American Benefits Counsel (ABC) President James A. Klein agreed that the Eleventh Circuit's decision “should dispel all doubt as to who will ultimately decide this issue.” The Supreme Court “must resolve it,” he said, “and the sooner the better.”
Elizabeth Wydra, chief counsel of the Constitutional Accountability Center in Washington, said she remains convinced that “the mandate is unquestionably constitutional under the broad powers granted to Congress in our Constitution.” In a statement released Aug. 12, Wydra said the Eleventh Circuit “transformed a political disagreement into a constitutional violation.”
“Letting their policy views get the better of them, the majority ignored the text and history of the Constitution, centuries of Supreme Court precedent, and the basic reality of our modern health care system,” she said.

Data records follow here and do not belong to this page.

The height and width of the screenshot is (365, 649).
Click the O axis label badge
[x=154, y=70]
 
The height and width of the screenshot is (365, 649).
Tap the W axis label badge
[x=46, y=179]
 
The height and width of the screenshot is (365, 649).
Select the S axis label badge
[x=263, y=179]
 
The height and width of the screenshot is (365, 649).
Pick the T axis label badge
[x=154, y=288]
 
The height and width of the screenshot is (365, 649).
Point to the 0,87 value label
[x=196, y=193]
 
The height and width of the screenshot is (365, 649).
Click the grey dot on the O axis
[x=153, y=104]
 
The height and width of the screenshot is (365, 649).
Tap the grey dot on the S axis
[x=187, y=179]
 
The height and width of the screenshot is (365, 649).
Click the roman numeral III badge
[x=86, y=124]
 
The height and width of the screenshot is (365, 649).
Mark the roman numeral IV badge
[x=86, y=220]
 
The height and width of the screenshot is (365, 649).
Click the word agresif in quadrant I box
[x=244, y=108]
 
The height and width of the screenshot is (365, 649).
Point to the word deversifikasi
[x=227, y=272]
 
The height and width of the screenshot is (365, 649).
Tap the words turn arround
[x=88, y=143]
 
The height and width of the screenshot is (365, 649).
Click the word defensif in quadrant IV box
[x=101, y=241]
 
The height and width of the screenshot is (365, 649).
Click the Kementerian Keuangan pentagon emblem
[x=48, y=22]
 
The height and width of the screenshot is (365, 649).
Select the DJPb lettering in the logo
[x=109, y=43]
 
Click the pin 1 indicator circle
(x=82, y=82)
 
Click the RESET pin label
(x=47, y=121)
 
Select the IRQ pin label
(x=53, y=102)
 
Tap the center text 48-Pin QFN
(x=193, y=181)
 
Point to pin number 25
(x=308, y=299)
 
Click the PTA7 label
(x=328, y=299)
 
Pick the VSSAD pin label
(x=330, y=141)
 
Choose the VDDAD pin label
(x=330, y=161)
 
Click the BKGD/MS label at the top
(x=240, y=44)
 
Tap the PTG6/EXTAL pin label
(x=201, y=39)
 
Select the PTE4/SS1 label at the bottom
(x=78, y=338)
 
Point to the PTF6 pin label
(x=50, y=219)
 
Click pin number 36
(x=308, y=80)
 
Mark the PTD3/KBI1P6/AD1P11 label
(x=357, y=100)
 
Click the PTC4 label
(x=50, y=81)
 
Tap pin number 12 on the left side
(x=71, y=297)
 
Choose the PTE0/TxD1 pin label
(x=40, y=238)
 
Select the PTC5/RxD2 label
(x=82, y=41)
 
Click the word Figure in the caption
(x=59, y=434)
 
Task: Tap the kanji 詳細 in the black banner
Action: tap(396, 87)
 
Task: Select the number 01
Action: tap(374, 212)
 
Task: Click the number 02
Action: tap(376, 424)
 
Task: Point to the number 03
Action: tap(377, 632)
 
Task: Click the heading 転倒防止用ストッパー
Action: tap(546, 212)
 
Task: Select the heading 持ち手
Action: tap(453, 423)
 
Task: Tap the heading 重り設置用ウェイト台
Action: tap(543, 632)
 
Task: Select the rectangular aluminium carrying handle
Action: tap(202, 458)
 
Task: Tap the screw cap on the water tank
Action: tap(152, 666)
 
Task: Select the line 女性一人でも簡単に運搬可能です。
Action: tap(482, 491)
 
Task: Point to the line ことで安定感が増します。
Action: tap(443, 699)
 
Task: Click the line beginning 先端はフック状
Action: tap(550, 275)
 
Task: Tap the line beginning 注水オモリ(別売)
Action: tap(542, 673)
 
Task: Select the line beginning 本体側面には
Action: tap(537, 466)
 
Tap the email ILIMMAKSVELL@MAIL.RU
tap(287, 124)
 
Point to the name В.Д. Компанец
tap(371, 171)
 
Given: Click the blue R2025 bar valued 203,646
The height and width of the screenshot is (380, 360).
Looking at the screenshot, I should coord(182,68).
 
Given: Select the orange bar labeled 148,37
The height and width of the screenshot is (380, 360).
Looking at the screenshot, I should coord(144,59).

Ron Pollack, executive director of Families USA, saw some positive news in the Eleventh Circuit's decision. The court's ruling allows PPACA “to move forward,” he said in a press release. “All the provisions of the Act save one …will be implemented in states across the country,” he said, adding that his group is “very pleased” about the court's rulings on the Medicaid and severability issues.
ABC's Klein, however, said these aspects of the decision do “not make the situation any clearer.”
“More than anything else,” he said, “employers need certainty in order to focus on their core business missions …. At least with regard to the constitutionality of the health law, only the Supreme Court can provide that clarity.”